- Passage to read
Sunday, March 2, 2008

Homecoming

I'm not sure where to pick up after such a long absence. These last few months have been long and hard and discouraging, but I'm beginning to feel stirrings of hope.

Our pastor spoke today about presenting our lives as living sacrifices to God, that being our true act of worship. I was so grateful for those words. They admonished me and gave me direction. I feel as though these past few months have been wasted, just survived. I didn't want it to be that way, but I didn't know how to spend them well, since most of the time I just felt awful, and was waiting for the next normal moment to try to catch up on some of the things I'd let slide for so long. Like dishes, laundry, cleaning. I feel as though I'm learning how to live life well, except for when I'm sick. Then I find it hard to take my eyes off myself and my misery long enough to offer true worship to God, gratitude for all He's given. Partly because I feel like such a failure that I'd rather do a crossword puzzle than think about my life and how I'm living it. Dismally. Just surviving. Dreaming of spring and longing for days of energy and health and joy.

- Provided data
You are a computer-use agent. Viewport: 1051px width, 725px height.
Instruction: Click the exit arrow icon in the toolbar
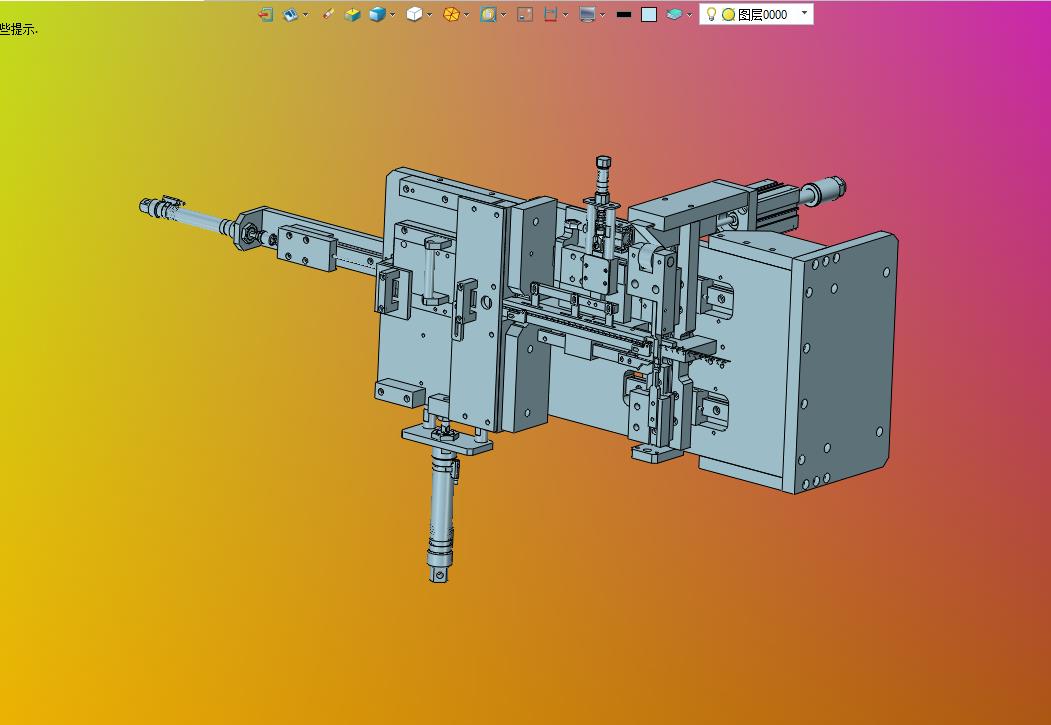pyautogui.click(x=265, y=14)
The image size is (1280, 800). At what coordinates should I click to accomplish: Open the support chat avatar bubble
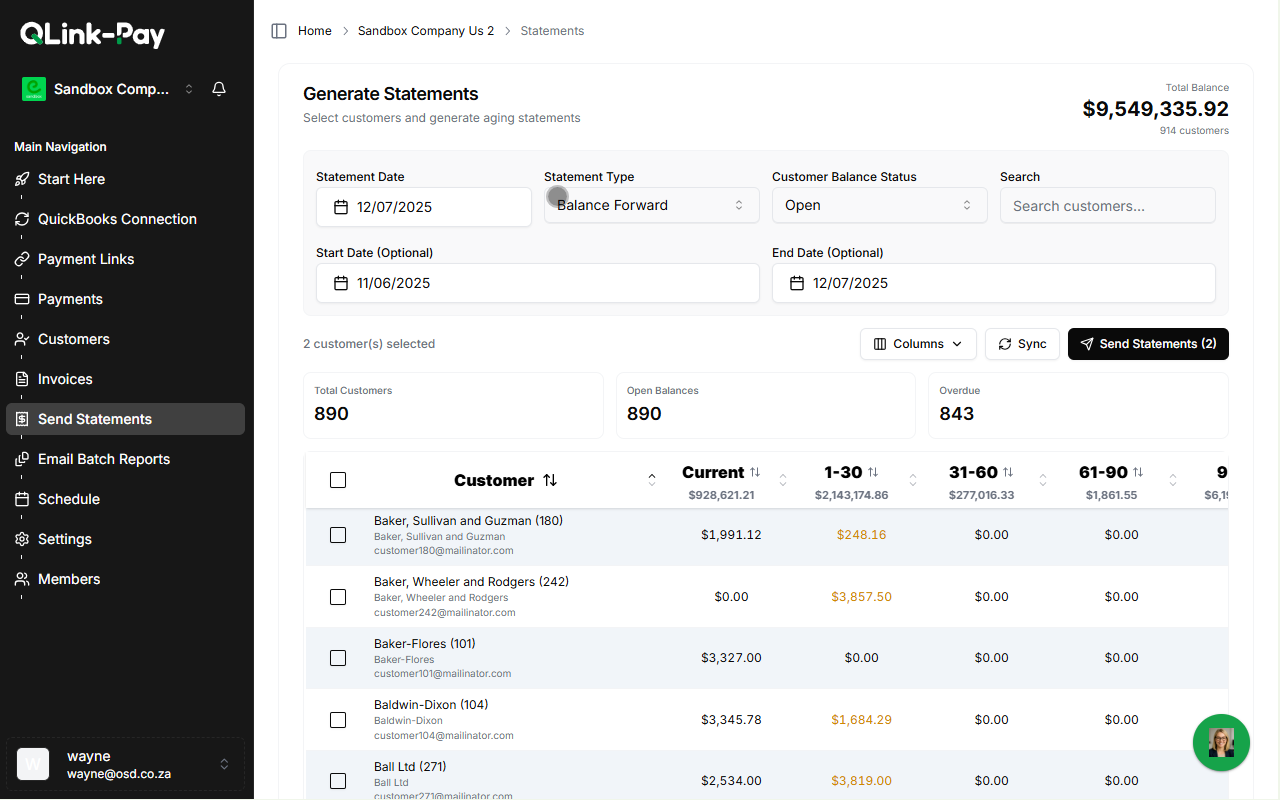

- Your objective
Can you repeat the "Homecoming" entry above word for word, from the date through its final sentence?

- Correct result
Sunday, March 2, 2008

Homecoming

I'm not sure where to pick up after such a long absence. These last few months have been long and hard and discouraging, but I'm beginning to feel stirrings of hope.

Our pastor spoke today about presenting our lives as living sacrifices to God, that being our true act of worship. I was so grateful for those words. They admonished me and gave me direction. I feel as though these past few months have been wasted, just survived. I didn't want it to be that way, but I didn't know how to spend them well, since most of the time I just felt awful, and was waiting for the next normal moment to try to catch up on some of the things I'd let slide for so long. Like dishes, laundry, cleaning. I feel as though I'm learning how to live life well, except for when I'm sick. Then I find it hard to take my eyes off myself and my misery long enough to offer true worship to God, gratitude for all He's given. Partly because I feel like such a failure that I'd rather do a crossword puzzle than think about my life and how I'm living it. Dismally. Just surviving. Dreaming of spring and longing for days of energy and health and joy.